## Direction
Please lay out the listing as a numbered list, starting at its first line and ending at the line that contains "click(x=694, y=359)", with blank lines left out. Leave the pictures out of your answer.
— BEGIN Material for the task —
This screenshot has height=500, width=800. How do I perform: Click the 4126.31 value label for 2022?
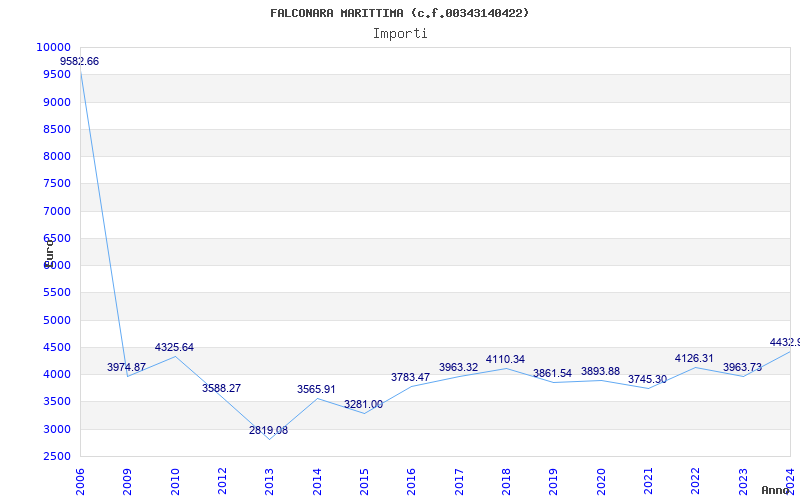click(x=694, y=359)
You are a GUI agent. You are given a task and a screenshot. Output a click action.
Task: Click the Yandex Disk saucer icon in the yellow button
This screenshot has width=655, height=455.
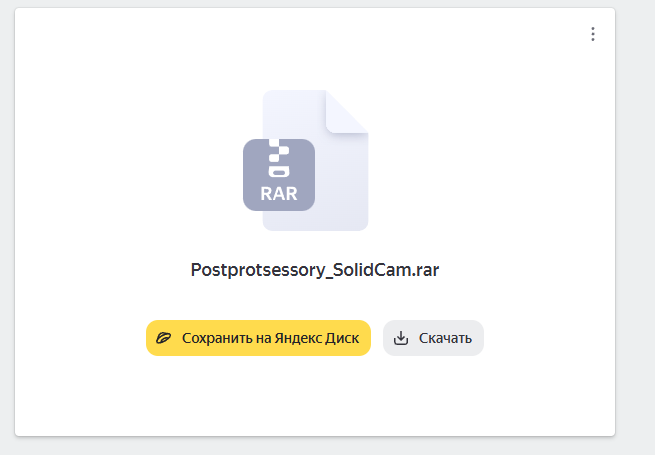(163, 338)
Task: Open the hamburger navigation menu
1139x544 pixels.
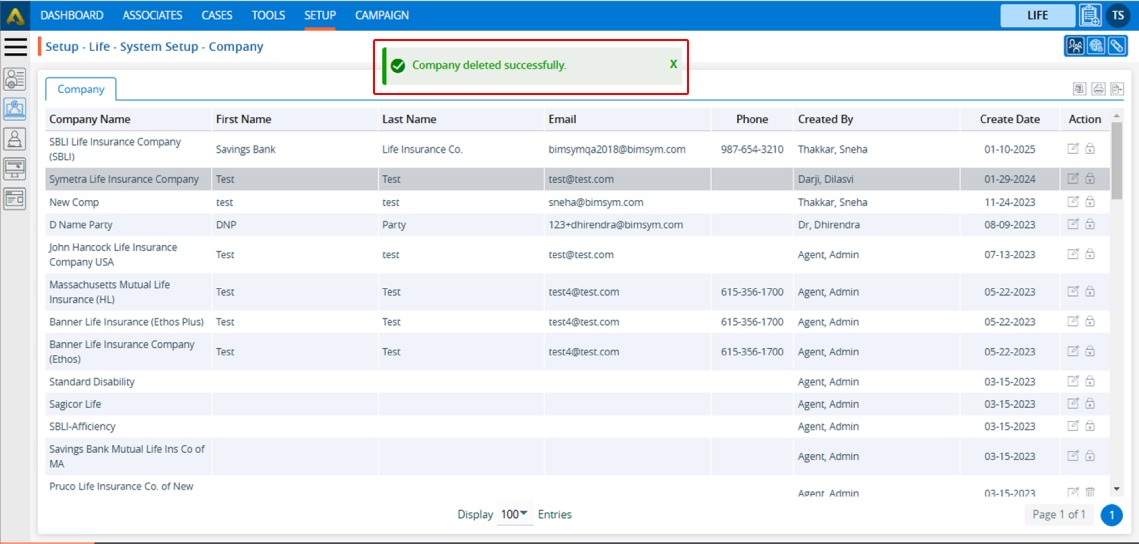Action: click(x=16, y=46)
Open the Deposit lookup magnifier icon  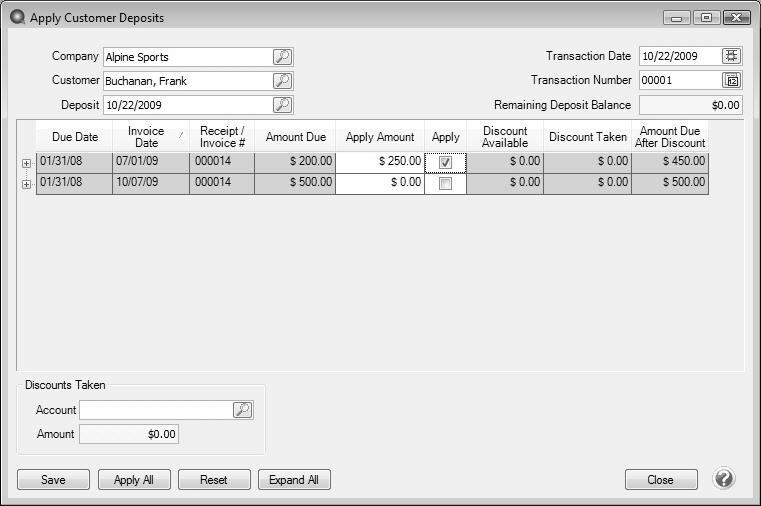(283, 105)
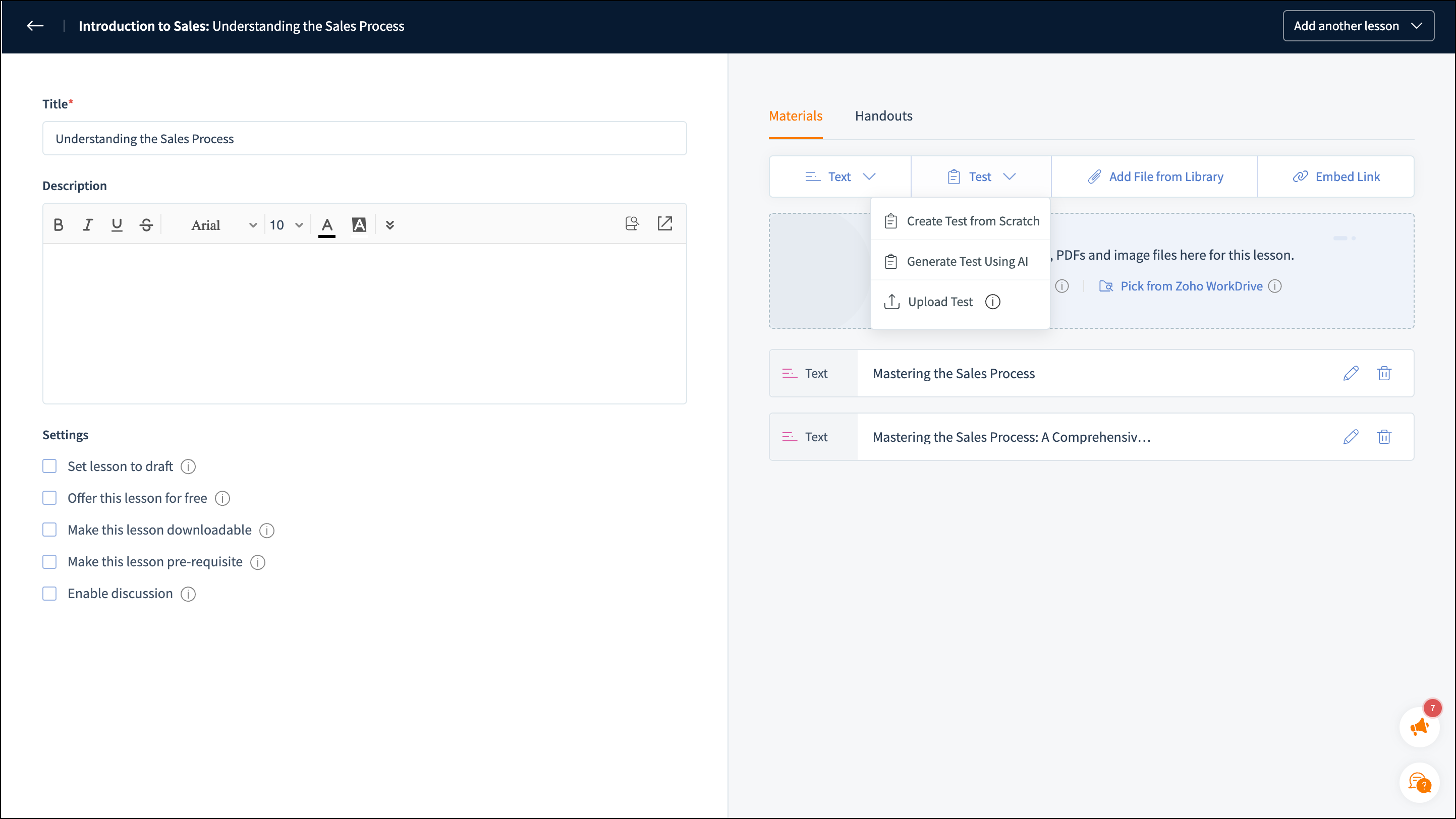Expand more formatting options double-chevron
The width and height of the screenshot is (1456, 819).
[x=389, y=225]
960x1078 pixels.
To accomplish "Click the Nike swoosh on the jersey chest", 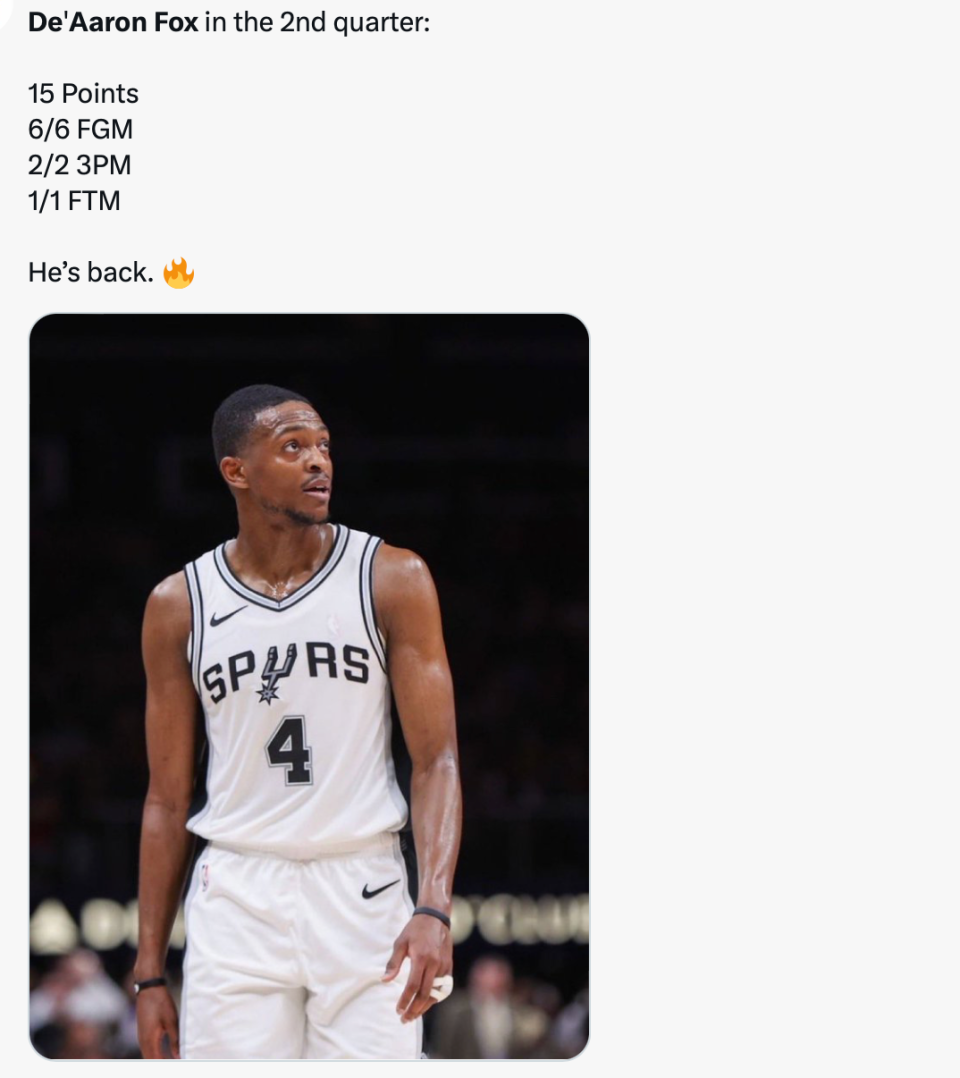I will pos(228,615).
— END Material for the task —
## Output of the exercise
1. This screenshot has height=500, width=800. How do I perform: Click the 4126.31 value label for 2022?
2. click(x=694, y=359)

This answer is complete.